> _Prompt_: The stretch wanted below opens at the line containing "Task: Select the GitHub CLI clone option" and closes at the line containing "This screenshot has width=1568, height=583.". Please return it exactly, with no other lines.

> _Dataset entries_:
==================================================

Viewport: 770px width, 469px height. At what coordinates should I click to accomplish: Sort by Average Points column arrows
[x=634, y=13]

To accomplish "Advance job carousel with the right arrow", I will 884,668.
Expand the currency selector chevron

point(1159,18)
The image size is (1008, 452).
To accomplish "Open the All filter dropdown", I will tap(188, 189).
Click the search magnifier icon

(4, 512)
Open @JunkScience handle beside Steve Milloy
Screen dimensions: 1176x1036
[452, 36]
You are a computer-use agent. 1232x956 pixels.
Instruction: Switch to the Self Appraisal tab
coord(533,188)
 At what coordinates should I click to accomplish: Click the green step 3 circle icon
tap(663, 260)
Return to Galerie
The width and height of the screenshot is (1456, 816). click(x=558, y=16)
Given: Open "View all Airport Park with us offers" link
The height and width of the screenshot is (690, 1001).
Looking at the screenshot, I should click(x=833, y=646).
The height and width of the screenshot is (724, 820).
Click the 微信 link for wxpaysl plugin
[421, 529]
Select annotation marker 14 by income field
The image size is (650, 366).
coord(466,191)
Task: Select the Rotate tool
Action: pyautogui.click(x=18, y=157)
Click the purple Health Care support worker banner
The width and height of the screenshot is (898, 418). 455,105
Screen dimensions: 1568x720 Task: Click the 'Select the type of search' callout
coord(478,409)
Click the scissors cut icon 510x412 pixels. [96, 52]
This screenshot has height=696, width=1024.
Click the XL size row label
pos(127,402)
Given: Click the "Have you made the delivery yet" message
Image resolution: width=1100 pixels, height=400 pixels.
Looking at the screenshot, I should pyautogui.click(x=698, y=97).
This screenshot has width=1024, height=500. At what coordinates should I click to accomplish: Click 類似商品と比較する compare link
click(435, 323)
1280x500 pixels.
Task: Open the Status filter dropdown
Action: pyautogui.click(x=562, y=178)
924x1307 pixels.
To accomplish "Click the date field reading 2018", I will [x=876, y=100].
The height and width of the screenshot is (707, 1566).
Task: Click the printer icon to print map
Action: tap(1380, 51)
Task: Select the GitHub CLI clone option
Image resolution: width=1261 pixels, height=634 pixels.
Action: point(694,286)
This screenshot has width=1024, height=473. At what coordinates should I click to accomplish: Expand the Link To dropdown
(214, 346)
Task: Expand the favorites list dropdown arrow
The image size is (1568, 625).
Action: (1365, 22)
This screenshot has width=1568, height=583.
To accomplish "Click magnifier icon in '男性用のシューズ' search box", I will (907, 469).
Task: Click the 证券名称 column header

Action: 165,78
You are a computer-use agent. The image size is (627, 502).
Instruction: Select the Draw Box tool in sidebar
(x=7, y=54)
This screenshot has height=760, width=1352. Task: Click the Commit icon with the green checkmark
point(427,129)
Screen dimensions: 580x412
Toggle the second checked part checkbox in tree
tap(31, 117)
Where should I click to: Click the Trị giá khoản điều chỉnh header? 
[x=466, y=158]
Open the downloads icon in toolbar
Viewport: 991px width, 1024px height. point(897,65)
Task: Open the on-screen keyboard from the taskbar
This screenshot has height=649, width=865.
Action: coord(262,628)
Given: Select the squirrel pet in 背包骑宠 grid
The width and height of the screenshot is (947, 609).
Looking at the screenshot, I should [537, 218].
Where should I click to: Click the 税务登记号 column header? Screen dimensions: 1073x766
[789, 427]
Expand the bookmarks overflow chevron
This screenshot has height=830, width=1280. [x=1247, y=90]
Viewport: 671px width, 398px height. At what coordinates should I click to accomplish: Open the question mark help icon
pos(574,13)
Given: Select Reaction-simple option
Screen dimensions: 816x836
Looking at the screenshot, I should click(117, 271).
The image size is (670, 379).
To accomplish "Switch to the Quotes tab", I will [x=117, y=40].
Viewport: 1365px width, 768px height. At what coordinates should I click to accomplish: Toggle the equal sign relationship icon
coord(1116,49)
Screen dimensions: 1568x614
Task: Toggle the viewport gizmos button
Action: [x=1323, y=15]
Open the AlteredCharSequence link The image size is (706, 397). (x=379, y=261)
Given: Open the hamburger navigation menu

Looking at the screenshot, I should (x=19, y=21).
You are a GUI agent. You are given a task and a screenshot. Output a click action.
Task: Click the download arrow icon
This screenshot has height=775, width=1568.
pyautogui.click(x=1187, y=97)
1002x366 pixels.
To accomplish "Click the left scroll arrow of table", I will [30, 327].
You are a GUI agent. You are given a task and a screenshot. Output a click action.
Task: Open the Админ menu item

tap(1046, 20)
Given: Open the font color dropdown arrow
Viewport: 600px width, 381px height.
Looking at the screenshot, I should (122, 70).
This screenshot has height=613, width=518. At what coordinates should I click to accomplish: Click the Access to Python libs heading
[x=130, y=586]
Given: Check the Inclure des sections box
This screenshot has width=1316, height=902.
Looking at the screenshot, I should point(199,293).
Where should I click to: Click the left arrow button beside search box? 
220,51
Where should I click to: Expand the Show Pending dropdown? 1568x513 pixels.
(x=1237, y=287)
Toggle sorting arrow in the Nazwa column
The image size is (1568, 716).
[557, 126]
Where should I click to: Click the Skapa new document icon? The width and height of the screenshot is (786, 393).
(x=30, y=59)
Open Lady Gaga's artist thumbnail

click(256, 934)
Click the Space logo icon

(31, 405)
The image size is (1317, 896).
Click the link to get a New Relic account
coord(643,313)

==================================================

> _Answer below_:
Task: Select the GitHub CLI clone option
Image resolution: width=1261 pixels, height=634 pixels.
Action: point(694,286)
This screenshot has width=1024, height=473. At what coordinates should I click to accomplish: Expand the Link To dropdown
(214, 346)
Task: Expand the favorites list dropdown arrow
The image size is (1568, 625).
Action: (1365, 22)
This screenshot has width=1568, height=583.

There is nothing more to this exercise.